The Wizard Council, if they were truly going to do the right thing, ought to approach the United Nations Security Council, and various foreign leaders and plan a strategy for moving forward in the campaign against Voldemort. There's no way, that "magic" is so much more powerful than modern technology that the US military, or the NATO peacekeeping forces wouldn't be able to handle the small rabble of Death Eaters he has at his disposal. He has maybe a few hundred. The US military is many thousand strong, with guns, bombs, and missiles, and jets.
Their isolationist attitude is counter-productive.

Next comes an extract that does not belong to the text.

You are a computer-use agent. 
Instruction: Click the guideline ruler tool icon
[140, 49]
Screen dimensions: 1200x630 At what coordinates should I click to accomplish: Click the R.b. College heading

The rest of the population has a right to know what sort of danger they are in. Everyone ought to have a say in how magic might be used to benefit humanity as a whole you see? And there are plenty of things in the muggle world that the wizards would benefit from as well. For instance, the internet, Facebook, Wikipedia, MSN Messenger, automobiles, cell phones, etc. By cutting their children off, by playing "Muggle artifacts" off as quaint or not as useful as magic, they are actually forgetting the utility of a highly sophisticated civilization.
And this is nothing when it comes to the learning of the modern world. There are so many philosophers, scientists, and theorists (from Plato, to Nietzsche, to Darwin, to Marx, to Hawking, to Buckminster Fuller) that they don't get exposed to. Without a proper training in college level ethics and philosophy and science, for chrissake, they are not going to have a very balanced view of the world, nor can they be expected to use magic in a way that is benevolent and responsible.
And what about literature? What about Keats? What about Shakespeare? What about Douglas Adams? Dickens? Isaac Asimov? Nabokov? Dosoevsky? They don't get any of this stuff. At least, not that I can see.
J.K. Rowling, you're on notice, until Harry Potter reckognizes that the muggle world is not such a terrible, "backward" place.